Policy and Regulatory Analysis

  1. Acemoglu, D. (2021). "Harms of AI." NBER Working Paper No. w29247. National Bureau of Economic Research. An economist's analysis of how optimization systems cause social harms through misaligned objectives — directly relevant to the algorithmic outrage amplification problem. Acemoglu's framework of "directed technological change" and its social effects provides an economic theory foundation for understanding why outrage amplification is a structural rather than incidental feature of engagement-optimized platforms.

  2. Roth, Y. (2022). "What Happened at Twitter." Wired. (Interview and related publication.) Perspective from a former Head of Trust and Safety at Twitter on the internal dynamics of managing platform harms, including outrage content. Provides insider context on the organizational and technical challenges of moderating and reducing outrage amplification within platforms constrained by business and free speech considerations.

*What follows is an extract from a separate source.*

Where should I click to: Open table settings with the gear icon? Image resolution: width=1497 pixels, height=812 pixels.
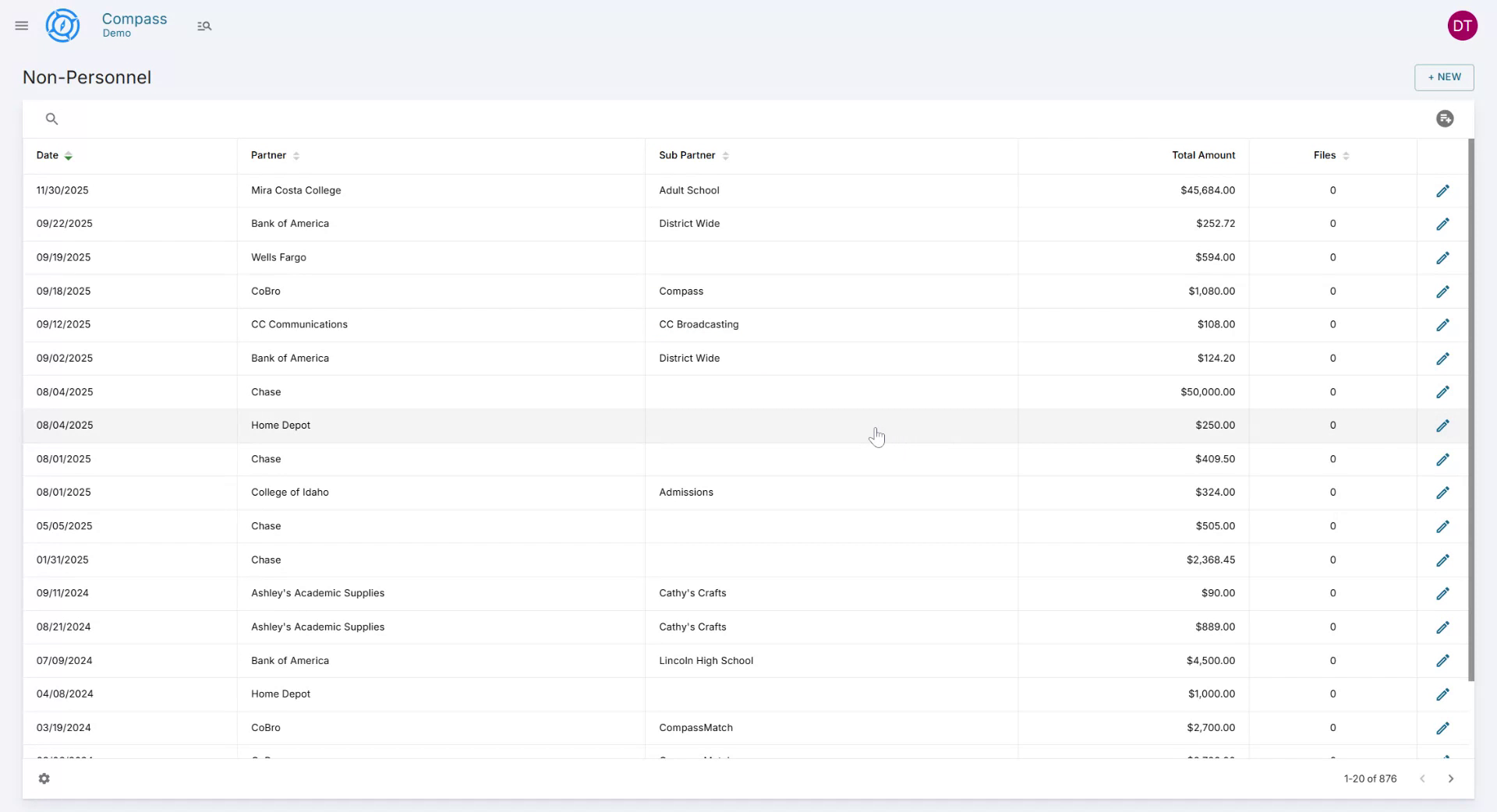44,778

  3. European Parliament. (2022). "Digital Services Act." Regulation (EU) 2022/2065. The EU's landmark regulation on online platform accountability, which includes requirements for large platforms to assess and mitigate systemic risks from their systems — including recommendation algorithms. The DSA's provisions on algorithmic transparency and risk assessment represent the most developed current regulatory response to outrage amplification and related algorithm harms. Essential for the policy and regulatory analysis dimension.


Books for Broader Context

  1. Lanier, J. (2018). Ten Arguments for Deleting Your Social Media Accounts Right Now. Henry Holt. A provocative polemic from one of the internet's most prominent critical voices. Lanier's argument that the behavior modification business model of social media is fundamentally corrupting human discourse provides a useful foil for more nuanced academic analyses. The book is more useful as a readable articulation of a radical critique than as a rigorous argument.

  2. Settle, J. E. (2018). Frenemies: How Social Media Polarizes America. Cambridge University Press. A political scientist's rigorous empirical examination of how social media contributes to political polarization, with careful attention to the mechanisms that distinguish legitimate correlation effects from causal claims. Settle's work provides important methodological context for evaluating the outrage amplification research discussed in this chapter, including its limitations and what it would take to establish stronger causal claims.